**Assigned task:**
Among the lines of data below, reproduce only those from the one with "Viewport: 1003px width, 521px height." through the one with "Task: Click the Back link", exactly as they stand, both ends included.

**Information given:**
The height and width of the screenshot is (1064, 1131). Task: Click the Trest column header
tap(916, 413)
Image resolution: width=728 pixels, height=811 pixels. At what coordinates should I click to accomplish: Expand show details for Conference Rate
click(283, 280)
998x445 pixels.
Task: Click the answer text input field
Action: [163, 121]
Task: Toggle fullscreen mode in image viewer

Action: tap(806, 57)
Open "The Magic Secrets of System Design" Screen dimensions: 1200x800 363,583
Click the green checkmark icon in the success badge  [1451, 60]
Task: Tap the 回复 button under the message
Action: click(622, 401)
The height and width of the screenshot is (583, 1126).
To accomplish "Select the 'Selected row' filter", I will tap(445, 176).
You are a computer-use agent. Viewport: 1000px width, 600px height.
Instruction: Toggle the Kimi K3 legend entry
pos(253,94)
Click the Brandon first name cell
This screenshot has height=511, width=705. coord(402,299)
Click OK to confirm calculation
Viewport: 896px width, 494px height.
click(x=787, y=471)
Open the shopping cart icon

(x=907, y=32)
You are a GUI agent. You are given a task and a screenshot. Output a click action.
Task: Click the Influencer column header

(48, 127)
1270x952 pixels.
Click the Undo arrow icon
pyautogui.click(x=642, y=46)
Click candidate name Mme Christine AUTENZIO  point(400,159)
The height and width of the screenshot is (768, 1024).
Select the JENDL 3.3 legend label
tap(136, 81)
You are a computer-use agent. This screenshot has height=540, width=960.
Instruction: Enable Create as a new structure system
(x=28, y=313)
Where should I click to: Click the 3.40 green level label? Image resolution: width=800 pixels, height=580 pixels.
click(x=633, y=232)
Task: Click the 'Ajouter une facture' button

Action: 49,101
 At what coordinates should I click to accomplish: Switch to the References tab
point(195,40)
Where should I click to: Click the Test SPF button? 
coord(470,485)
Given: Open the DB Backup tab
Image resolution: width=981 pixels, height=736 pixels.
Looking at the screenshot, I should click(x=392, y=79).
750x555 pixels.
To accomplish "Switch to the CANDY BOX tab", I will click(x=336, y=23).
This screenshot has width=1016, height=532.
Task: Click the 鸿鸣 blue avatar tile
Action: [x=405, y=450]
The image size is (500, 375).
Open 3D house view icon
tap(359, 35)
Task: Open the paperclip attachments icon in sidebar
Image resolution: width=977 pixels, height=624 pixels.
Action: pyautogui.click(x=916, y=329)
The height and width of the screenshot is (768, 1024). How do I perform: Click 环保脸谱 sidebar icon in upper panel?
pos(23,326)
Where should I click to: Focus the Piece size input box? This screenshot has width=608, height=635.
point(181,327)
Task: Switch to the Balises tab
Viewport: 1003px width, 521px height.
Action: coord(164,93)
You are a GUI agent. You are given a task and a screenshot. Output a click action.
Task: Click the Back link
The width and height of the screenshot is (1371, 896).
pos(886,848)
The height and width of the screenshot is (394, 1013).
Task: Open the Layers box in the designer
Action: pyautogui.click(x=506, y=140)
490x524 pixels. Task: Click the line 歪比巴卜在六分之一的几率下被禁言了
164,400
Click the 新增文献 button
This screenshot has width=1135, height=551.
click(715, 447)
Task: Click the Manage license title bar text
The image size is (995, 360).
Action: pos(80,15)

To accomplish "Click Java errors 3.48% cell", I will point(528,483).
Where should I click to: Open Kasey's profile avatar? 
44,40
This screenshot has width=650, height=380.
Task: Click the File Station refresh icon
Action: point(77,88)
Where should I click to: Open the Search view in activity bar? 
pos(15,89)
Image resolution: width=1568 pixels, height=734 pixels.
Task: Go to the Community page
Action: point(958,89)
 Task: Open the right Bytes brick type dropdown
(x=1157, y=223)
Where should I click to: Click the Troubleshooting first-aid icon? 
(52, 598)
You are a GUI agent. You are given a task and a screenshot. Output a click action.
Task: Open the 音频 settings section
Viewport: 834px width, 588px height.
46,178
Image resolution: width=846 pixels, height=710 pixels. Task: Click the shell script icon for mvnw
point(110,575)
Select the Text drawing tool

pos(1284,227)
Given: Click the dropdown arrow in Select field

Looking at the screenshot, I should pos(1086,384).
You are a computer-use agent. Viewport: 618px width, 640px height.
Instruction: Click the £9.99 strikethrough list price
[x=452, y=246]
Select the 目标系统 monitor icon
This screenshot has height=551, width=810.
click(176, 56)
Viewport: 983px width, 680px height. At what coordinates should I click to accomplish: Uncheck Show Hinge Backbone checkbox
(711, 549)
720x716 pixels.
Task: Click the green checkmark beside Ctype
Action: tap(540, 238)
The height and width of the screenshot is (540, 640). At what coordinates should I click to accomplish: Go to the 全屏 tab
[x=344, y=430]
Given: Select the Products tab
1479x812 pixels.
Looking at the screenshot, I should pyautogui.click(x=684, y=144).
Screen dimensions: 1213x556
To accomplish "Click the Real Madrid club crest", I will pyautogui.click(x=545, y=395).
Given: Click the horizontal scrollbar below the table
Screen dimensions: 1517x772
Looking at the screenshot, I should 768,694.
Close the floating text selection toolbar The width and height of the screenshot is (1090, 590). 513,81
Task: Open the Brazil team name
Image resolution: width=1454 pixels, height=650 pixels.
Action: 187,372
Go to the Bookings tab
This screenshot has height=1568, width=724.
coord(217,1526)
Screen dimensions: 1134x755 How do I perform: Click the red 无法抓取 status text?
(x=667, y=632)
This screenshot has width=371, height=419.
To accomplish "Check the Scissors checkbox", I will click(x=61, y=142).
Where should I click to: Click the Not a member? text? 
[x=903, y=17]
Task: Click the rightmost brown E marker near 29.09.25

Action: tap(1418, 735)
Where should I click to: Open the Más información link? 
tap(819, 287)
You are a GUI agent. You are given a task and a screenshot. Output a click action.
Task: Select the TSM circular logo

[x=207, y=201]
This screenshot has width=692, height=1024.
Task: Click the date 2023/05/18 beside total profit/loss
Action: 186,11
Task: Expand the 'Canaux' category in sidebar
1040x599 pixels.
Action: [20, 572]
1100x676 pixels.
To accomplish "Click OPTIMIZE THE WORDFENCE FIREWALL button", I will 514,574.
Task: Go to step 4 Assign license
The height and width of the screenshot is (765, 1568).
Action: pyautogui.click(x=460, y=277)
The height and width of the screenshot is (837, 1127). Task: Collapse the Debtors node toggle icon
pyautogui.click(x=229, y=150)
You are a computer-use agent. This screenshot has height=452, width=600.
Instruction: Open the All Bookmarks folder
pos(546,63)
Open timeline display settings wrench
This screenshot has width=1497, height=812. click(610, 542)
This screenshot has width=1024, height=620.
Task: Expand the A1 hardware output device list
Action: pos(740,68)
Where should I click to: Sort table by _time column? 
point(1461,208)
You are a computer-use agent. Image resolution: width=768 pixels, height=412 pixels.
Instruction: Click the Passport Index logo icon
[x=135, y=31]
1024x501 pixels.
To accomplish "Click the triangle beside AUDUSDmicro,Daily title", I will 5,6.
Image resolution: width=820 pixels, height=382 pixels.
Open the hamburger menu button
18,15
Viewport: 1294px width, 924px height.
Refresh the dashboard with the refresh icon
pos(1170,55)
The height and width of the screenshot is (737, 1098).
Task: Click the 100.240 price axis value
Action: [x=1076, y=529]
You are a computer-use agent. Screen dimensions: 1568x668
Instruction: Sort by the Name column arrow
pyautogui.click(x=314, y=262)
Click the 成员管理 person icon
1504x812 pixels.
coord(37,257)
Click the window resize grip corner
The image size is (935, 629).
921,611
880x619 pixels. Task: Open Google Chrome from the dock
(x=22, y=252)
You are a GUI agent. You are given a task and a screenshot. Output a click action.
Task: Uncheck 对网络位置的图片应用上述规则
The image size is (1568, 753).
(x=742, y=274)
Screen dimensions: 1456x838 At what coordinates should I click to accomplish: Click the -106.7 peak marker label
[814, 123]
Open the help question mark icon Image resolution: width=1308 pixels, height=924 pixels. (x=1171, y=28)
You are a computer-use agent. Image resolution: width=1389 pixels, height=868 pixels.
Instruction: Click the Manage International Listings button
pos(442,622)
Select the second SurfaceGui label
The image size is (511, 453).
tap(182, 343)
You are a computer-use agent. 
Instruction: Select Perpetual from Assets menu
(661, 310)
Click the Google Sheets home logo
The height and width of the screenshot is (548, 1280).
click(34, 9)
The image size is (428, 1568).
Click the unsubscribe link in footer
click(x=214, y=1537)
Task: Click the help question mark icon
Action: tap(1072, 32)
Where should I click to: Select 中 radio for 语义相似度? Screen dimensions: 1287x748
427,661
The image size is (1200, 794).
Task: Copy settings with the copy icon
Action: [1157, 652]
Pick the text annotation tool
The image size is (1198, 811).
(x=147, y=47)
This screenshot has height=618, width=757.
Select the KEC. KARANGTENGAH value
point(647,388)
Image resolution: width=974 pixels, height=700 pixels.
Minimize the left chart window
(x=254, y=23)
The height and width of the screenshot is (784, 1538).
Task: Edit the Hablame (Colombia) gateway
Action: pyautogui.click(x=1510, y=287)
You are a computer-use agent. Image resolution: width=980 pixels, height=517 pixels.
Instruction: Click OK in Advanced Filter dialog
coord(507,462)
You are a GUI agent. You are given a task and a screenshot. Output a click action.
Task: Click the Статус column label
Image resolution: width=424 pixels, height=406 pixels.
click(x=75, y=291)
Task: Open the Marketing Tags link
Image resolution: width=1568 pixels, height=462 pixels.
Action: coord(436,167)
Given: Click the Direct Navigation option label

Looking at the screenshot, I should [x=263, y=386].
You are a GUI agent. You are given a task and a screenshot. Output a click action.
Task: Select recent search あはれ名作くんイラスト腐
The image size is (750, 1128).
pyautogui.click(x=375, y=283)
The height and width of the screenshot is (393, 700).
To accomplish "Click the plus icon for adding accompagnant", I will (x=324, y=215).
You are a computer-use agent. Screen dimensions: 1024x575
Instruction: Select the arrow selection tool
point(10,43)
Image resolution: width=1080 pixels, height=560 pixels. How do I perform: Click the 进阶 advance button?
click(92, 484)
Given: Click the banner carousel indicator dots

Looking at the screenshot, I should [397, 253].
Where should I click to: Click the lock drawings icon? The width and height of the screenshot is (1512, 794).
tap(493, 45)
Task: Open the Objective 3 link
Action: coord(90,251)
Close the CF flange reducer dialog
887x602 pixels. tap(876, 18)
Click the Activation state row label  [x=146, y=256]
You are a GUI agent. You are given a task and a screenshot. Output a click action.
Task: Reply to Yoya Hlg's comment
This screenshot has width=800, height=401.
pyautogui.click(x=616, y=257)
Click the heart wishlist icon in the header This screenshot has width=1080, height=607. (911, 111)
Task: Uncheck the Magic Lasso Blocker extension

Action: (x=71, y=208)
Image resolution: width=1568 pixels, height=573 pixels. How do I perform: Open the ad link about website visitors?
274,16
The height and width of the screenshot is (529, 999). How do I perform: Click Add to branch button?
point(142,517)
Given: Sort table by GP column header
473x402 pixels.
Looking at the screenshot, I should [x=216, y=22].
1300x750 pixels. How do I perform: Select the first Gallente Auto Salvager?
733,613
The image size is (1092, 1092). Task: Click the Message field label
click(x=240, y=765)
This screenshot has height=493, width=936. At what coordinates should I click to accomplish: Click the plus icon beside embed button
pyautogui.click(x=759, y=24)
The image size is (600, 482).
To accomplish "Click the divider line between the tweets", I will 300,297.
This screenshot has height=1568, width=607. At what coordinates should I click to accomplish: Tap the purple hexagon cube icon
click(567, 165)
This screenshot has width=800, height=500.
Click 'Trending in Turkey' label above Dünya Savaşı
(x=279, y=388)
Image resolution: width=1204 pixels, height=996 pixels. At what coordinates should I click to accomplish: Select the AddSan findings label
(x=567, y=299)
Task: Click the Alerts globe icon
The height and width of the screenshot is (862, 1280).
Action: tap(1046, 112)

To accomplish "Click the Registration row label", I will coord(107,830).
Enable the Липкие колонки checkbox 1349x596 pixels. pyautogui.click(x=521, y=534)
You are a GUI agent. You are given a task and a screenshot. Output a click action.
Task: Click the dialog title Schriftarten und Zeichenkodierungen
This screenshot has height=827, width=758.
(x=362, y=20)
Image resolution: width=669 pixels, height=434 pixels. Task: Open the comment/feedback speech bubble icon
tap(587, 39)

**Task output:**
Viewport: 1003px width, 521px height.
Action: coord(164,93)
You are a GUI agent. You are given a task and a screenshot. Output a click action.
Task: Click the Back link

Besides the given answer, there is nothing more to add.